Critical Minerals and Ukraine: How to Turn the Strategic Shortfall in the US and EU into a Competitive Advantage
The global market for critical raw materials (CRM) has definitively become a flashpoint in geopolitical relations. President Donald Trump’s announcement of a $12 billion strategic critical-minerals stockpile aimed at reducing dependence on China is not just another policy initiative. Control over supply chains is no longer merely an economic issue — it has become a matter of national security. Washington is signaling clearly: the era of carefree reliance on imports from China is over. In this new global security architecture, Ukraine has every opportunity to emerge as a new resilience hub for the West.

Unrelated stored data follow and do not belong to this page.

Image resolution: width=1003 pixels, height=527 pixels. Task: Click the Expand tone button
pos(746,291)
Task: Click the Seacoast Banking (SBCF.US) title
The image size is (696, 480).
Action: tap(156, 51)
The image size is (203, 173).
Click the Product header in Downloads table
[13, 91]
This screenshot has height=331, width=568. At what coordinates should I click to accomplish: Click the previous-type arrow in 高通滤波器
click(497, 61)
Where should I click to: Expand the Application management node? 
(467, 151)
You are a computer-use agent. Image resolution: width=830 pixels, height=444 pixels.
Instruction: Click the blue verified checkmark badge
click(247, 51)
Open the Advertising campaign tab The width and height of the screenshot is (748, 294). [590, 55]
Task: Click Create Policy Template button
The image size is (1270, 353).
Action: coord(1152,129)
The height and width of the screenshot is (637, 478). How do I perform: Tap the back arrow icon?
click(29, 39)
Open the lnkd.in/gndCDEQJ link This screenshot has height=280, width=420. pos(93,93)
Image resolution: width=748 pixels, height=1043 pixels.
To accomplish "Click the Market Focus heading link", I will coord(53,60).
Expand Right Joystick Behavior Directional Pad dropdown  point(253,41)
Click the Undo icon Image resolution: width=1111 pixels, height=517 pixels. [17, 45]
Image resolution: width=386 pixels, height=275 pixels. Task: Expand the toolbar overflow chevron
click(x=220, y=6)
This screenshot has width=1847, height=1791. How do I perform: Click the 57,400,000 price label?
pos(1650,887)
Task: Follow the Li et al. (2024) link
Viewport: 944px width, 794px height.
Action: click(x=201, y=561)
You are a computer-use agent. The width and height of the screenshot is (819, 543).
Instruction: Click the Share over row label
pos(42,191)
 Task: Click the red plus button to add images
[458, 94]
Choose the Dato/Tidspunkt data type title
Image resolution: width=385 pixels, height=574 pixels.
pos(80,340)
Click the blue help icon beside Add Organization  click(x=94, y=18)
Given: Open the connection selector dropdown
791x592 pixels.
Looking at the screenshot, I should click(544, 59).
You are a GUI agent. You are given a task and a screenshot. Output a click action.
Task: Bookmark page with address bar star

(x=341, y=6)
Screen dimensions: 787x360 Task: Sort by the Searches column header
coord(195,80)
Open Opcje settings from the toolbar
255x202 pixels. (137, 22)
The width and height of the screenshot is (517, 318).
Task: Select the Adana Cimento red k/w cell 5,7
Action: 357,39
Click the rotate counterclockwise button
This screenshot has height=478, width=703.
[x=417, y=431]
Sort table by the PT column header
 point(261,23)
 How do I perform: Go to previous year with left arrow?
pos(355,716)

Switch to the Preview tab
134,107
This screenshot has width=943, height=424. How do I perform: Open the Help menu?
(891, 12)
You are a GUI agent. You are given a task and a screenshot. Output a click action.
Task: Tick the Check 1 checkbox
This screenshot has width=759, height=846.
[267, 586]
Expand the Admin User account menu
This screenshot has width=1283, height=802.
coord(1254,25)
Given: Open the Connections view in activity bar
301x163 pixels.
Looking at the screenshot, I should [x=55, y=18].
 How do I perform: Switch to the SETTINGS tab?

From Declarations of Intent to Real Capital
The United States views Ukraine as one of the potential suppliers of critical raw materials. Ukraine and the US have already signed an agreement establishing a joint Reconstruction Investment Fund that will invest in mineral extraction — including critical minerals — as well as related infrastructure and processing, exclusively within Ukraine.
A key instrument in this framework is the American-Ukrainian Reconstruction Investment Fund (AURIF), created on a parity governance basis between the Government of Ukraine and the US International Development Finance Corporation (DFC). The establishment of the fund marked the first concrete step in implementing the “minerals agreement,” enabling de-risking mechanisms, war-risk insurance, and concessional financing for deep-processing projects.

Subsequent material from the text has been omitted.